- [Directions]
List every line in the items that contains the string "axis".

- [Input records]
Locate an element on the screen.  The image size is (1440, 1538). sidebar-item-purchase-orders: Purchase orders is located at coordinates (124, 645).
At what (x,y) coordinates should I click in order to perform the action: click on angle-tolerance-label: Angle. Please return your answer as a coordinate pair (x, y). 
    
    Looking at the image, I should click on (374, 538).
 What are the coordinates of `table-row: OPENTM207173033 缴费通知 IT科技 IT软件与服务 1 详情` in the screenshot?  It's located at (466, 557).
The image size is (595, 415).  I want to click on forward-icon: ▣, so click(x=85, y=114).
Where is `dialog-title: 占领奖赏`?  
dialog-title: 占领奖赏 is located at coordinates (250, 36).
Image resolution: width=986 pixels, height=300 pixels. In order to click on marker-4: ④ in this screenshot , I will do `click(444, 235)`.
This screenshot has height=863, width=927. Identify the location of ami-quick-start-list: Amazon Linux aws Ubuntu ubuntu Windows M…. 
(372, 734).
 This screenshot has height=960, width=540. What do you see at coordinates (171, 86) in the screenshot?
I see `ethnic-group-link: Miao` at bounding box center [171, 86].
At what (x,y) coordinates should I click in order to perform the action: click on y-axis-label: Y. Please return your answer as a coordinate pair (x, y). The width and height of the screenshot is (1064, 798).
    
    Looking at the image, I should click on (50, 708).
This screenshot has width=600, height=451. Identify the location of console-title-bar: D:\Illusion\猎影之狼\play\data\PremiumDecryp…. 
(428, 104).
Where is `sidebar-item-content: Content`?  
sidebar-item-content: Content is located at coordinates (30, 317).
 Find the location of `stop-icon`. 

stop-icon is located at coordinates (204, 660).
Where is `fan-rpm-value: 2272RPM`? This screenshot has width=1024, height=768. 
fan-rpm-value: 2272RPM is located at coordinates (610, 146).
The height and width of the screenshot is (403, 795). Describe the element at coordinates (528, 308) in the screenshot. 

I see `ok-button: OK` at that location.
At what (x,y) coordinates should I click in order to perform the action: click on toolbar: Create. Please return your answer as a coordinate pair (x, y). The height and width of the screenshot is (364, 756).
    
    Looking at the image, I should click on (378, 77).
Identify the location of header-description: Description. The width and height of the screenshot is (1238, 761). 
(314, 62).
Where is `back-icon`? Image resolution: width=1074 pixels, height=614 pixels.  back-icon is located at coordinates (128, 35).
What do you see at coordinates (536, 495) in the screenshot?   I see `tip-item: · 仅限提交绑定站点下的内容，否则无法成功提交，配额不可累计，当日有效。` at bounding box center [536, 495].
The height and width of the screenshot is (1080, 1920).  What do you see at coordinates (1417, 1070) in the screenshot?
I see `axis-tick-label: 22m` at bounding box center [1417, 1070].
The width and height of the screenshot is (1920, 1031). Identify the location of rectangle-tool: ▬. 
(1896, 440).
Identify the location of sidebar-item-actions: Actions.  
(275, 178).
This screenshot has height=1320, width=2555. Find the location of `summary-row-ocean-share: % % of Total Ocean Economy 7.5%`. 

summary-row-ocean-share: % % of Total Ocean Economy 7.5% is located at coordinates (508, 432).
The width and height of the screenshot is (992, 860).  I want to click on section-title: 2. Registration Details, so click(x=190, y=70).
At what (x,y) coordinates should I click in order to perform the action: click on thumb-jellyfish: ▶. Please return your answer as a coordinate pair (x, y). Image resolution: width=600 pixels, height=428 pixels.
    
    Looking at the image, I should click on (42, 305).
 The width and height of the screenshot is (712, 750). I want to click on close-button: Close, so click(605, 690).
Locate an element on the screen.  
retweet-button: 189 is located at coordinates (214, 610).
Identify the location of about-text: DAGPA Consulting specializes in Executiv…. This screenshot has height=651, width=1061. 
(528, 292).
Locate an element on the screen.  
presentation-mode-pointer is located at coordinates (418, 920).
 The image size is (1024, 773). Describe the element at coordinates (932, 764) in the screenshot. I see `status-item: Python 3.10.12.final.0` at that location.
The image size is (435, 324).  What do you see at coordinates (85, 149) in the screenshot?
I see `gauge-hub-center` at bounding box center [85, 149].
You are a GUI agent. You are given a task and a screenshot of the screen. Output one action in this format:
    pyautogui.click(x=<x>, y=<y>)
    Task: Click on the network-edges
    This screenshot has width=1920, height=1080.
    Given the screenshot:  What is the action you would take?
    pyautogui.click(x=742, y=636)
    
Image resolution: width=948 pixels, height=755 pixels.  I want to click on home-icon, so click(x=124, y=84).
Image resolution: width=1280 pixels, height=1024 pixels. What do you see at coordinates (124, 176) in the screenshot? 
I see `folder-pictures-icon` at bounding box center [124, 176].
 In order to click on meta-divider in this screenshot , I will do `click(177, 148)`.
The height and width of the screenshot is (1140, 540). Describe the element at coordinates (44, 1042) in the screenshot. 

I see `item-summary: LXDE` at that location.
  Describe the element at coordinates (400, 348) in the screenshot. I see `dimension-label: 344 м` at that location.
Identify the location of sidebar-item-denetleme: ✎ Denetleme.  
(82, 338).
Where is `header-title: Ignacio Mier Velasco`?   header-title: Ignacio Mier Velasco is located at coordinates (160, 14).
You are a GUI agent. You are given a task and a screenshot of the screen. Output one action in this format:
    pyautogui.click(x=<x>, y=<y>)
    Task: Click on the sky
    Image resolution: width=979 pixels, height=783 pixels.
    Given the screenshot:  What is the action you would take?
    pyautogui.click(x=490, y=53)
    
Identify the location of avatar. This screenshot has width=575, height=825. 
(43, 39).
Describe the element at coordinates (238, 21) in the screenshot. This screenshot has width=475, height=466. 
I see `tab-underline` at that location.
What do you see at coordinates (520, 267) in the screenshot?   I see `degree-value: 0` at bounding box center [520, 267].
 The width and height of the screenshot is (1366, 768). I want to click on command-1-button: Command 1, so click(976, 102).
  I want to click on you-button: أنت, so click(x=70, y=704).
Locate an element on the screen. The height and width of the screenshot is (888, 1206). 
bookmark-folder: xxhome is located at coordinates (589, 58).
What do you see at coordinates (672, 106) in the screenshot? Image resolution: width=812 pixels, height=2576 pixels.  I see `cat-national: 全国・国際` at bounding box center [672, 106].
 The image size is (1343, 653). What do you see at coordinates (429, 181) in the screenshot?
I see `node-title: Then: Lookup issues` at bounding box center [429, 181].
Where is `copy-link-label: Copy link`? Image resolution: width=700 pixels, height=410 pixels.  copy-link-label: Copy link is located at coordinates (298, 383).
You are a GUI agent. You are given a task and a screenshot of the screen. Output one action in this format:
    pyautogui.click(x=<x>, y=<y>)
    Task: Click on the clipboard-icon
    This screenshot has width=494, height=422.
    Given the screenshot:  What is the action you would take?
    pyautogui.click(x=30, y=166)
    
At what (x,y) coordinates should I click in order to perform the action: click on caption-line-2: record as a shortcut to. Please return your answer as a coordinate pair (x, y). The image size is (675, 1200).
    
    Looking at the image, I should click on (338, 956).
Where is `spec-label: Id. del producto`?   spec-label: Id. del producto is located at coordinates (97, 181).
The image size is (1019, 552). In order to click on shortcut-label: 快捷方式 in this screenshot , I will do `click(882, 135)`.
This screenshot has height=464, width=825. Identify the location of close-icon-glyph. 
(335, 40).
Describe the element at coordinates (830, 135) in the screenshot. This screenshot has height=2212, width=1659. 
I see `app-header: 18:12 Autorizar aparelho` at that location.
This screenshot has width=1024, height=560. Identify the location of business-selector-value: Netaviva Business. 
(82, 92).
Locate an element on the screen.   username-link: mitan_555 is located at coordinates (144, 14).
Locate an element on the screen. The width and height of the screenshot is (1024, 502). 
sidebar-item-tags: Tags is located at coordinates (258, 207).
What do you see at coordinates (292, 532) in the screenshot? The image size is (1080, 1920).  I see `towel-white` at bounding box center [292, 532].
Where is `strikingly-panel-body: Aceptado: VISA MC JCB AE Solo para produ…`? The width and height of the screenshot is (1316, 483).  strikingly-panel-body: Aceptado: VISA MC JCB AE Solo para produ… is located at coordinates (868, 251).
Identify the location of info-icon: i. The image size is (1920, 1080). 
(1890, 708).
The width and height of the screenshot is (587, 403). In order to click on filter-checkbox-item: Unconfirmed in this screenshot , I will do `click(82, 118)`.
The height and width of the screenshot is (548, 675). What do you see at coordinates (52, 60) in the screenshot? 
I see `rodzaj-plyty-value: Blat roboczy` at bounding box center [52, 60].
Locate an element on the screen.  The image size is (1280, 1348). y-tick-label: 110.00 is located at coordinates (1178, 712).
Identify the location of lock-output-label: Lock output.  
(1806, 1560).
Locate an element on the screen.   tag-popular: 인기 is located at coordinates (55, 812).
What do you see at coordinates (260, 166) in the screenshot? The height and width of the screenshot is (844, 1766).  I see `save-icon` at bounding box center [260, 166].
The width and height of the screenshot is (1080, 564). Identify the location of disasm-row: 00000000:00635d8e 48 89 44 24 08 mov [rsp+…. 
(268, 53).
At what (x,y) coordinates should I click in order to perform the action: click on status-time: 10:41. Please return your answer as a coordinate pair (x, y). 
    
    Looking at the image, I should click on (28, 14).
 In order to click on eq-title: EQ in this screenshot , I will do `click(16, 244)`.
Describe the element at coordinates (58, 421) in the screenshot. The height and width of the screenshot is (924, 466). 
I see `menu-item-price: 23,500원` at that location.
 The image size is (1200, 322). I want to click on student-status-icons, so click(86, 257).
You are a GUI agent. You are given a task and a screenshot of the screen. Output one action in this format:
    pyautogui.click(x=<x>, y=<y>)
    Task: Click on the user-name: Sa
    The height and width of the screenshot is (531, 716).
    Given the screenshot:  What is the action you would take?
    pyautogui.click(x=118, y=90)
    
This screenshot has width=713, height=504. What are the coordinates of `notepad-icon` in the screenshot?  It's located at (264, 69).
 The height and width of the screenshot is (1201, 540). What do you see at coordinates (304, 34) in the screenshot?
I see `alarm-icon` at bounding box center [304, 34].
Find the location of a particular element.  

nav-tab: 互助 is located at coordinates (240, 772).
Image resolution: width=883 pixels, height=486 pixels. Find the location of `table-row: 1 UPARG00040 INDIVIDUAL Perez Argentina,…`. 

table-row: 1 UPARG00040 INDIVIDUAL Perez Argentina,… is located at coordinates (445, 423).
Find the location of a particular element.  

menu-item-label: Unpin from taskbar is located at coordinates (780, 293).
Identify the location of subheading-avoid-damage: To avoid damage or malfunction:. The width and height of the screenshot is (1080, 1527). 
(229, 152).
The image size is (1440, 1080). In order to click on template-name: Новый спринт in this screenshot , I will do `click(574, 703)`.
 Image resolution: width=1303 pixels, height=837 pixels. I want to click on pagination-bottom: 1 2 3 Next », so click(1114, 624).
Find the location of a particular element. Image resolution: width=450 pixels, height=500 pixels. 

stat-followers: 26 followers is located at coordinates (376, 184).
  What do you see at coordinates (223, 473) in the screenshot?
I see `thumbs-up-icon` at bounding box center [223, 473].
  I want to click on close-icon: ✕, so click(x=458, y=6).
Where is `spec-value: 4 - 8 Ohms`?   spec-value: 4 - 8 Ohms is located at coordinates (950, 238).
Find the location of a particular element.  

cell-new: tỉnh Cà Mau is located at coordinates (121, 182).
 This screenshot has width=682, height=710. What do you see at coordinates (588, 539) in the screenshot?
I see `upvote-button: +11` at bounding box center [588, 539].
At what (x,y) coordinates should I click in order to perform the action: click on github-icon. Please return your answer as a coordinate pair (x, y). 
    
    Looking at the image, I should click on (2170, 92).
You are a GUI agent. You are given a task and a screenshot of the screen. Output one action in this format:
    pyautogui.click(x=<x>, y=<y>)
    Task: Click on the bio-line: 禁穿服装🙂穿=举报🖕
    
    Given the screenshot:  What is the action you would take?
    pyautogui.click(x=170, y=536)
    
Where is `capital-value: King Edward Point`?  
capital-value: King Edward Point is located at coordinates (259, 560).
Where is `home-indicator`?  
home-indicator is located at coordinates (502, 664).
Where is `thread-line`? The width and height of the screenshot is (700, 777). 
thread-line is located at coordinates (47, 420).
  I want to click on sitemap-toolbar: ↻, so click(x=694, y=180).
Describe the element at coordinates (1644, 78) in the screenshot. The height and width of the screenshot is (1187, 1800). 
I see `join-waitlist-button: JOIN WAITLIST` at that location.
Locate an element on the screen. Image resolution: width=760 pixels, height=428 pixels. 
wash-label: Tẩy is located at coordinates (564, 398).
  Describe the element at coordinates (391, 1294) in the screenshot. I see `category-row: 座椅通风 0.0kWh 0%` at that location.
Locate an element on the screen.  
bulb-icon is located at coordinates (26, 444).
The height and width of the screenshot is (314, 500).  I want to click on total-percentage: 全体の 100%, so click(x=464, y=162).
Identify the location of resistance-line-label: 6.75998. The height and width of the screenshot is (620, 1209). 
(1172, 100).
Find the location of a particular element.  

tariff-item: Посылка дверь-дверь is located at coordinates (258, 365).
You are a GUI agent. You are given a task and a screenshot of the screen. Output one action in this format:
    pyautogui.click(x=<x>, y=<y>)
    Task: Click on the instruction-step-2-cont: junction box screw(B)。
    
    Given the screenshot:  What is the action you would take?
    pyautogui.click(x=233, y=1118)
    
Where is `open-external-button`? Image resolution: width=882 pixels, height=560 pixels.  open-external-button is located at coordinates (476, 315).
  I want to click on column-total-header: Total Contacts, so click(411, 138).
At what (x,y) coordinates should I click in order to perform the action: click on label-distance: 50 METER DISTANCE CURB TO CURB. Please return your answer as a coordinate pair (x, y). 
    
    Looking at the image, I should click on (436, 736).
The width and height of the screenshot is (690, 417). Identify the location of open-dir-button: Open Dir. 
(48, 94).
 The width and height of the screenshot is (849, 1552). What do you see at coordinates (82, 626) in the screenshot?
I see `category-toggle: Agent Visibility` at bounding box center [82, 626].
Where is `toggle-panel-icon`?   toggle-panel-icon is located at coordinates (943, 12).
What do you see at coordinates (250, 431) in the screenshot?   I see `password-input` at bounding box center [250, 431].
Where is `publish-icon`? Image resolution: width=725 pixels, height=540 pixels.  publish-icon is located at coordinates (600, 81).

- [Answer area]
At what (x,y) coordinates should I click in order to perform the action: click on y-axis-label: Y. Please return your answer as a coordinate pair (x, y). The width and height of the screenshot is (1064, 798).
I see `axis-tick-label: 22m` at bounding box center [1417, 1070].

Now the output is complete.